As to the criminality metric itself, we were measuring and comparing the total number of convictions, not conviction type. We were not saying that cisgender males are convicted of crimes associated with marginalization and poverty. We didn’t control for that and we were certainly not saying that we found that trans women were a rape risk. What we were saying was that for the 1973 to 1988 cohort group and the cisgender male group, both experienced similar rates of convictions. As I said, this pattern is not observed in the 1989 to 2003 cohort group.

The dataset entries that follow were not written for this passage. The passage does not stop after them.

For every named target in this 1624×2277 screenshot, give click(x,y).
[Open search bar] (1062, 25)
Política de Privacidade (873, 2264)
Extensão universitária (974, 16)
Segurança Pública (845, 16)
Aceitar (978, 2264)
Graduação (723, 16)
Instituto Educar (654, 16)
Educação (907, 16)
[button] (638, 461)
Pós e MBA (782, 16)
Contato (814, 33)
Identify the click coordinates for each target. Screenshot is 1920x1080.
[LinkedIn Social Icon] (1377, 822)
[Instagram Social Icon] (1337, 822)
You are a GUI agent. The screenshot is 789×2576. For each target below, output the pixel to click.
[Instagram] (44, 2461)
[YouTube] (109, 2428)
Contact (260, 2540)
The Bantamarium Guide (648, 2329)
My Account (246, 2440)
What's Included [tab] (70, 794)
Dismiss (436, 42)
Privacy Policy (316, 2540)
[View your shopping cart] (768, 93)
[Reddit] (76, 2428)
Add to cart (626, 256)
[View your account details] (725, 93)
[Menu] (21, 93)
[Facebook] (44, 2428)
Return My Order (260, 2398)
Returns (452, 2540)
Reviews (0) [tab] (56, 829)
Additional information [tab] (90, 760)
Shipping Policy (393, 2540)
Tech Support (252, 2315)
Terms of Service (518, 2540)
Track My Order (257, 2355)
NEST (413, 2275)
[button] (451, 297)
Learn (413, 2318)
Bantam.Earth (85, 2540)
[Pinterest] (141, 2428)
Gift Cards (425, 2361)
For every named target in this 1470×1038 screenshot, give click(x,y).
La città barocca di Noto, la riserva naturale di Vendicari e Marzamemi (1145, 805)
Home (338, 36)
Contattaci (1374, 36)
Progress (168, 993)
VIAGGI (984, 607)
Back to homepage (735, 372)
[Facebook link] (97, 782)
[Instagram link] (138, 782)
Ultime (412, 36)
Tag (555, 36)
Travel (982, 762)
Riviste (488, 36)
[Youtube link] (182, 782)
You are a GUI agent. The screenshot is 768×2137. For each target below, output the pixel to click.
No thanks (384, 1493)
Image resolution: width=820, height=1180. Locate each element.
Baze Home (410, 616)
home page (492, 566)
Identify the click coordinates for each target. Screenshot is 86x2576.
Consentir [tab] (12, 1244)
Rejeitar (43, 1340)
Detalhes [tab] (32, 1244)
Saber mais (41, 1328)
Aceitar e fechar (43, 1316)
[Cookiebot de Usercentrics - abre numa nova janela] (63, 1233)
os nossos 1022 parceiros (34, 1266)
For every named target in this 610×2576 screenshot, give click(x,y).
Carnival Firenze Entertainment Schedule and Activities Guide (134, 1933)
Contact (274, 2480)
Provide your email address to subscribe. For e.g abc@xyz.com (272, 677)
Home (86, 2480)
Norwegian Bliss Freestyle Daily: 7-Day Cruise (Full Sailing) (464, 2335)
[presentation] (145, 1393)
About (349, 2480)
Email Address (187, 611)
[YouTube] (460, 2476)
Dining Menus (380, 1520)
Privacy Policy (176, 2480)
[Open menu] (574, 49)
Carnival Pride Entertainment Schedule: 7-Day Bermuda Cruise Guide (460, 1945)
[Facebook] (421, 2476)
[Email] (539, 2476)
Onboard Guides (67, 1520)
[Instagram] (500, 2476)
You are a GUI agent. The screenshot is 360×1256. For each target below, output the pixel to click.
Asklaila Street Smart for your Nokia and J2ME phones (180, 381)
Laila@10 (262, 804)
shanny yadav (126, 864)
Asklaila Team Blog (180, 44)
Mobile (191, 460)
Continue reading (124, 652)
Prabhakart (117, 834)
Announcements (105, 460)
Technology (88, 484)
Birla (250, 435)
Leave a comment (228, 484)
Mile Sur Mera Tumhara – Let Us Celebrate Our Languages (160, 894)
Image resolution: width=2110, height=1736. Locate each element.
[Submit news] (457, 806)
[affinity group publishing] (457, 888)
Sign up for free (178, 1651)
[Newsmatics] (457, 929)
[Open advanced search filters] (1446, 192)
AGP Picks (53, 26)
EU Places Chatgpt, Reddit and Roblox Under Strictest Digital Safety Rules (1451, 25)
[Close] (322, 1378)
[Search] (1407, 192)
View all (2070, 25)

The difference we observed between the 1989 to 2003 cohort and the control group is that the trans cohort group accessed more mental health care, which is appropriate given the level of ongoing discrimination the group faces. What the data tells us is that things are getting measurably better and the issues we found affecting the 1973 to 1988 cohort group likely reflects a time when trans health and psychological care was less effective and social stigma was far worse.
There you have it. To be clear:
No, the study does not show that medical transition results in suicide or suicidal ideation. The study explicitly states that such is not the case and those using this study to make that claim are using fallacious logic.
No, the study does not prove that trans women are rapists or likely to be rapists. The “male pattern of criminality” found in the 1973 to 1988 cohort group was not a euphemism for rape.
No, the study does not prove that trans women exhibit male socialization. The “male pattern of criminality” found in the 1973 to 1988 cohort group was not a claim that trans women were convicted of the same types of crime as cis men.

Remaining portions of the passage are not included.